To assess the effect of medroxyprogesterone acetate on lactation when it is given immediately post partum.
Prospective cohort study with follow-up through 16 weeks post partum.
Urban teaching hospital in Baltimore, Md.
Consecutive sample (N=95) of mothers who were delivered of healthy, term newborns, had home telephones, received either medroxyprogesterone or nonhormonal contraception at discharge, and were currently breast-feeding their newborns.
Main Outcome Measures:
Lactation (duration and frequency) and timing of first introduction of formula were measured by weekly telephone interviews.

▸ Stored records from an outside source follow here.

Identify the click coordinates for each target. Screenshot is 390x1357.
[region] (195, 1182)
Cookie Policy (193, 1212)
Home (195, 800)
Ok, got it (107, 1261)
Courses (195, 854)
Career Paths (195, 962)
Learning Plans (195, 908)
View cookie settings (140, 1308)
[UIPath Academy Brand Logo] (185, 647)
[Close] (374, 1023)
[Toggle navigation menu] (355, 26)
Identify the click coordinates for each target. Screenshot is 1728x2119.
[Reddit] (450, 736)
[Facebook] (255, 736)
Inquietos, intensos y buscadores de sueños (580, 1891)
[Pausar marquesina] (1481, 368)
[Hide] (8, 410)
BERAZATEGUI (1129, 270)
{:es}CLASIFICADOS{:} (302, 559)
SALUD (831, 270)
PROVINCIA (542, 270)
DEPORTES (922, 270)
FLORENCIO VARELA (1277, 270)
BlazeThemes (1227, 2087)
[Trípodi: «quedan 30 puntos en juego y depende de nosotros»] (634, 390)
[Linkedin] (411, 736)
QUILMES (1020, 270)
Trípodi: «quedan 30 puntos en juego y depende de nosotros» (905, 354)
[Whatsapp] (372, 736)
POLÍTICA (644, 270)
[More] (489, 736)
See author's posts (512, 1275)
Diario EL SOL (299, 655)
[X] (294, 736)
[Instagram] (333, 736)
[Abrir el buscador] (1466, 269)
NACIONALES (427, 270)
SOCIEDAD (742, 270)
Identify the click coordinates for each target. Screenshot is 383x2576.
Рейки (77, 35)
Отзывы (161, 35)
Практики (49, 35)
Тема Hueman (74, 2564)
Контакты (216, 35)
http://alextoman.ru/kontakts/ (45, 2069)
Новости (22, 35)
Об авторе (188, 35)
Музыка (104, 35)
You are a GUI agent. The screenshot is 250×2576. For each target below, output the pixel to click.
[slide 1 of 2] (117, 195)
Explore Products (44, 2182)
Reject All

Maternal characteristics included the mean±SD maternal age (24±5 years), race (90% African American), history of pregnancy (63% multiparous), marital status or relationship (50% married or living with partner), and medical assistance (81% of the recipients received aid). Women who were receiving medroxyprogesterone (n=43) were older (P<.05) and were more likely to be married (P<.05) compared with those who were receiving nonhormonal contraception (n=52). No other factors that were likely to influence lactation were significantly different. Groups did not differ in the baseline-planned duration of lactation. Follow-up data were obtained on 90 women (96%). The groups were comparable in the duration of lactation (medroxyprogesterone: 98%, 74%, 55%, 47%, and 42% were breast-feeding at least once per day at 1, 4, 8, 12, and 16 weeks, respectively [median, 10.14 weeks], vs nonhormonal contraception: 86%, 70%, 47%, 36%, and 30%, respectively [median, 6.57 weeks] [P=.19]). The percentage of subjects who were exclusively breast-feeding at these times and the timing of formula introduction also did not differ by group.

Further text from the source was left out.